18F / crime-data-explorer

Moved to https://github.com/fbi-cde
73 stars 20 forks source link

Potential inaccuracies with participation report #302

Closed LarryBafundo closed 6 years ago

LarryBafundo commented 6 years ago

The following is from internal (CJIS) feedback:

"I was in CDE and downloaded the CSV for the Uniform Crime Reporting Program Participation Data. I sorted the data first by state and then by year, the first thing I noticed is that in 2015 Alabama has 52 NIBRS participating agencies, which is incorrect they only have 1. Alaska is not even NIBRS certified and they have several listed as participating. Arizona has 11 listed for 2015 and they only have maybe 5. Arkansas has 19 listed as NIBRS participating, which is incorrect the whole state is NIBRS (around 300 agencies). Someone may want to take a closer look at the table. The only thing I looked at was the NIBRS participation, so I don’t know if the other numbers are correct."

LarryBafundo commented 6 years ago

Lets spend some time looking into this, as it seems that we tend to have more reporting entities for the CDE than the UCR program expects. Assuming the data is correct, might this be a result of UCR referring to the number of reporting agencies in a state, versus the number of ORIs within a state? But even if that were true, how would it explain scenarios where we have agencies reporting data for states that don't even participate in NIBRS yet?

harrisj commented 6 years ago

Yep, I see it in the participation_rates table

state_name nibrs_participating_agencies
Alabama 52
Alaska 8
Arizona 11
Arkansas 19

Will have to see why...

harrisj commented 6 years ago

So, I'm not really finding any issues in the queries that are used to build things like the agency_participation table. Can you possibly try rerunning what is in the dba/after_load/participation_table.sql file and see if it persists? I'd do it myself, but I don't want to mess with the DB if you are doing some loading stuff.

harrisj commented 6 years ago

I guess I should clarify that the problem seems to be that nibrs_participated is being set to 1 for agencies which are covered by another agency and that agency is not actually in the nibrs_agency_reporting table. That said, I don't really see how this is happening because when I manually rerun the select that builds the agency_participation I don't see this behavior. Let me look for a little while longer.

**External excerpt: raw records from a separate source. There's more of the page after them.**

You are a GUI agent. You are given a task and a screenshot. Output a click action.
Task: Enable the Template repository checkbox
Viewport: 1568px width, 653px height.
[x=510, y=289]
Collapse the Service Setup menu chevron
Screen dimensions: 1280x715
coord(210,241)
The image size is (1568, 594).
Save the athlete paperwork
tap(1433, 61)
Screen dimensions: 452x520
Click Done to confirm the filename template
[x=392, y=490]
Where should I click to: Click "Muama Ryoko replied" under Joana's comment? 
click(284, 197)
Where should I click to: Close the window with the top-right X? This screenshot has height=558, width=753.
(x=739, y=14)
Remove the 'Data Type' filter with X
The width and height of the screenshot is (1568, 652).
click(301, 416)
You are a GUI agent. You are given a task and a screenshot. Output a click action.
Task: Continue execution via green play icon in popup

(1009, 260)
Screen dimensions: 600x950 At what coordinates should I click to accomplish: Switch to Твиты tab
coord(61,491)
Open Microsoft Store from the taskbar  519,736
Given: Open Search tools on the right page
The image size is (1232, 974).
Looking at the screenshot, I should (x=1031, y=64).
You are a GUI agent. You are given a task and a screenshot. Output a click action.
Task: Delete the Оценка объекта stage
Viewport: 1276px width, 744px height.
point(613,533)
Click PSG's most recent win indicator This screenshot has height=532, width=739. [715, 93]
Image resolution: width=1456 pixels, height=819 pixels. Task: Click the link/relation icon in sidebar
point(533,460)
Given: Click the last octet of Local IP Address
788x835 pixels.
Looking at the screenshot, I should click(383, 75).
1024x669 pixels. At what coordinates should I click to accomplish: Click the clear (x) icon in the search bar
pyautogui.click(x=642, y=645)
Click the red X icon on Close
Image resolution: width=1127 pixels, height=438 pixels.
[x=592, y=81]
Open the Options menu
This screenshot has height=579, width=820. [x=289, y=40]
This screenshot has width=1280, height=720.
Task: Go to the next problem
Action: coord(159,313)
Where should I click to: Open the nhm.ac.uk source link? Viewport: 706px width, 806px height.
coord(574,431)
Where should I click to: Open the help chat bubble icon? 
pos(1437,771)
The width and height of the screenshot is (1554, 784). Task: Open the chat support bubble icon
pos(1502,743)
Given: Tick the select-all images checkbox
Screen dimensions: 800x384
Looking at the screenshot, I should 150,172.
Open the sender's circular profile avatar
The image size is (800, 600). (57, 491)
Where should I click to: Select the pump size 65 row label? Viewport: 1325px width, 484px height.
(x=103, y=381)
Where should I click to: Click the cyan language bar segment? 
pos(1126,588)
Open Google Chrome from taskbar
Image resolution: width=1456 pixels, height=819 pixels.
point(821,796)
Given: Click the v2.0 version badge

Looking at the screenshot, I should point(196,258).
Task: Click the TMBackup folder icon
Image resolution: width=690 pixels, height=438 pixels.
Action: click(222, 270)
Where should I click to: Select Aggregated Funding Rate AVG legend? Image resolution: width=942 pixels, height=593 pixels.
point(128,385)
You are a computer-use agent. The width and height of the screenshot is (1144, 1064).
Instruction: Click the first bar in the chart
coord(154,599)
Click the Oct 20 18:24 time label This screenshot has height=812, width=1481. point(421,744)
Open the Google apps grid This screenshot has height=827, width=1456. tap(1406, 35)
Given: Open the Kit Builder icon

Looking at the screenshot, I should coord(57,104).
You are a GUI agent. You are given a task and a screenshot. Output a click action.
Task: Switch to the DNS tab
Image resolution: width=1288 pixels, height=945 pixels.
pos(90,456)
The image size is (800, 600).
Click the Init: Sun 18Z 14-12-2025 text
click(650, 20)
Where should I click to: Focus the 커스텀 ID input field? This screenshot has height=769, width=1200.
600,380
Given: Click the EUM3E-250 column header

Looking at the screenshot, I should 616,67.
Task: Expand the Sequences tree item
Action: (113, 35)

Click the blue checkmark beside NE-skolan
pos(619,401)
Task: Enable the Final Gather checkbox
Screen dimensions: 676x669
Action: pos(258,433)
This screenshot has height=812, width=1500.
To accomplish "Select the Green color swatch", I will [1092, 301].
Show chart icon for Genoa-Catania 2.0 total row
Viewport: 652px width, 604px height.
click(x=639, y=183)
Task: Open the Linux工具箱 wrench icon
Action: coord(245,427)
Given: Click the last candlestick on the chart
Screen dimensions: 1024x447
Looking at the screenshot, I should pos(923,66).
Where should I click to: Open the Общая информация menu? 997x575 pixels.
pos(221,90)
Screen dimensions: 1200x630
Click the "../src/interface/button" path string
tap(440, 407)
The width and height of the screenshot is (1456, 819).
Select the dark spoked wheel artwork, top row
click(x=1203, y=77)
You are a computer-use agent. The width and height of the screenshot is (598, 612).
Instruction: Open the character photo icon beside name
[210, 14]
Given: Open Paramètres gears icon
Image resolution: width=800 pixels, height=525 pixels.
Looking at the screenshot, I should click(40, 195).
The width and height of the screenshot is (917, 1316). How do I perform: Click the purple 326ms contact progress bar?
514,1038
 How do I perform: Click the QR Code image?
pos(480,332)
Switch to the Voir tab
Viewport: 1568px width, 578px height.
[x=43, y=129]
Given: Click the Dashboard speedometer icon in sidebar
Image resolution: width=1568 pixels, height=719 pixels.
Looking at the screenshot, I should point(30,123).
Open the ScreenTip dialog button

harrisj commented 6 years ago

Yes, there seems to have been some sort of error in how agency_participation was generated, but I can't seem to replicate it.

Agency participation for agency_id=128 in Alabama

year nibrs_months_reported nibrs_participated covered
2,016 0 1 1
2,015 0 1 1
2,014 0 0 0
2,013 0 0 0
2,012 0 0 0

NIBRS participation should not be 1. But when I run the select query to make an agency_participation_temp table, I get this

year nibrs_months_reported nibrs_participated covered
2,016 0 0 1
2,015 0 0 1
2,014 0 0 0
2,013 0 0 0
2,012 0 0 0

So, I think you just need to rebuild the participation tables...

cacraig commented 6 years ago

I rebuilt this table on the production database. This can be closed @LarryBafundo

harrisj commented 6 years ago

So, I just ran the numbers for 2015

year state_name nibrs_participating_agencies
2,015 Alabama 0
2,015 Alaska 0
2,015 Arizona 0
2,015 Arkansas 0
2,015 California 0

Which looks a bit weird. But it seems fine in 2016. This might also be an issue where we count "participating" as 12 months of reporting (I seem to recall that Hoover, AL only did 10 months in 2015)

harrisj commented 6 years ago

Yes, this looks to be correct. For some reason, 2015 was a brutal year for NIBRS participation with only 4 agencies reporting 12 months of data (will file another issue for that). But here are the agencies in Arizona and Alabama for instance

state_name agency_ori agency_name nibrs_months_reported
Alabama AL0011200 Hoover 8
Arizona AZ0140000 Yuma 2
Arizona AZ0140500 Yuma 6
Arizona AZ0111300 Apache Junction 6
Arizona AZ0071100 Gilbert 5